» **PASSAGE SHOWN**:
Transforming agricultural waste into biomass: Experiences from Taiwan

In the context of climate change and the need for sustainable development, agricultural waste has become a valuable resource rather than a burden on the environment, if properly utilized.

Professor Deng Wen-Ling from National Chung Hsing University in Taiwan believes that researching and proposing potential solutions for recycling agricultural waste is essential to promote a circular economy in agriculture and reduce greenhouse gas emissions.

According to Professor Deng Wen-Ling, agricultural waste includes organic and inorganic materials that are discarded during the processes of cultivation and livestock farming, such as stems, straw, leaves, husks, livestock waste, food scraps, agricultural chemicals, and packaging used in production and supply chains.

In Asia, agricultural production plays a key role in providing employment and income for people; however, this activity generates a significant amount of waste.

According to statistics from the Food and Agriculture Organization (FAO), in 2023, rice cultivation in ASEAN countries, including the Philippines, Thailand, Cambodia, Vietnam, Myanmar, Laos, Indonesia and Malaysia, accounted for 7% to 64% of total agricultural emissions in each country.

Meanwhile, in Thailand, Indonesia, the Philippines and Vietnam, millions of tons of rice are produced each year, generating 38 million tons of husks and 34 million tons of bagasse. This situation highlights the urgent need for effective management and recycling of agricultural waste.

» **QUESTIONS TO ANSWER**:
a - In the passage on agricultural waste, at which university does Professor Deng Wen-Ling work?
b - Print the passage on agricultural waste word for word, from "In the context" to "and supply chains.".

» **SOURCE DATA**:
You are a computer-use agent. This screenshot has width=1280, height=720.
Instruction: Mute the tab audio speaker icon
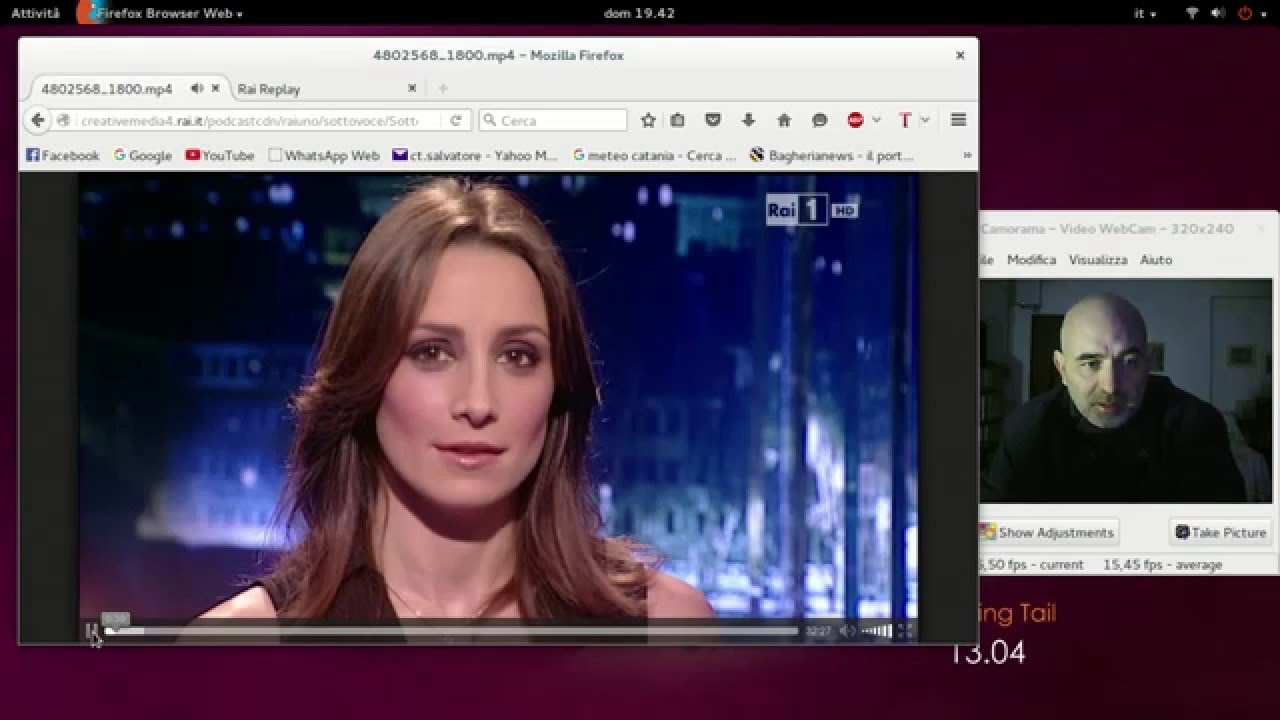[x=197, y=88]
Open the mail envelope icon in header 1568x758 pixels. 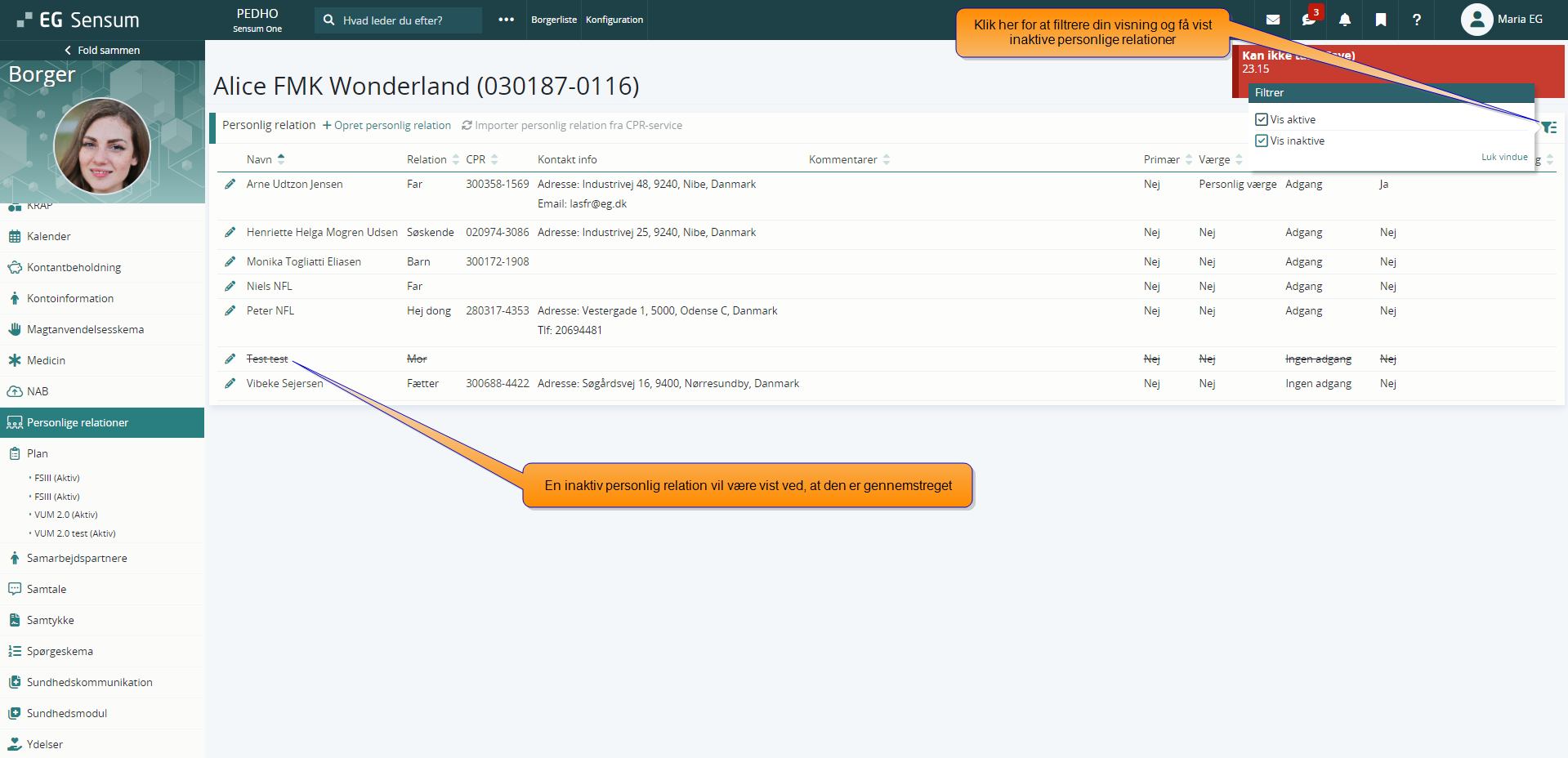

» **EXPECTED OUTPUTS**:
a - National Chung Hsing University in Taiwan.

b -
In the context of climate change and the need for sustainable development, agricultural waste has become a valuable resource rather than a burden on the environment, if properly utilized.

Professor Deng Wen-Ling from National Chung Hsing University in Taiwan believes that researching and proposing potential solutions for recycling agricultural waste is essential to promote a circular economy in agriculture and reduce greenhouse gas emissions.

According to Professor Deng Wen-Ling, agricultural waste includes organic and inorganic materials that are discarded during the processes of cultivation and livestock farming, such as stems, straw, leaves, husks, livestock waste, food scraps, agricultural chemicals, and packaging used in production and supply chains.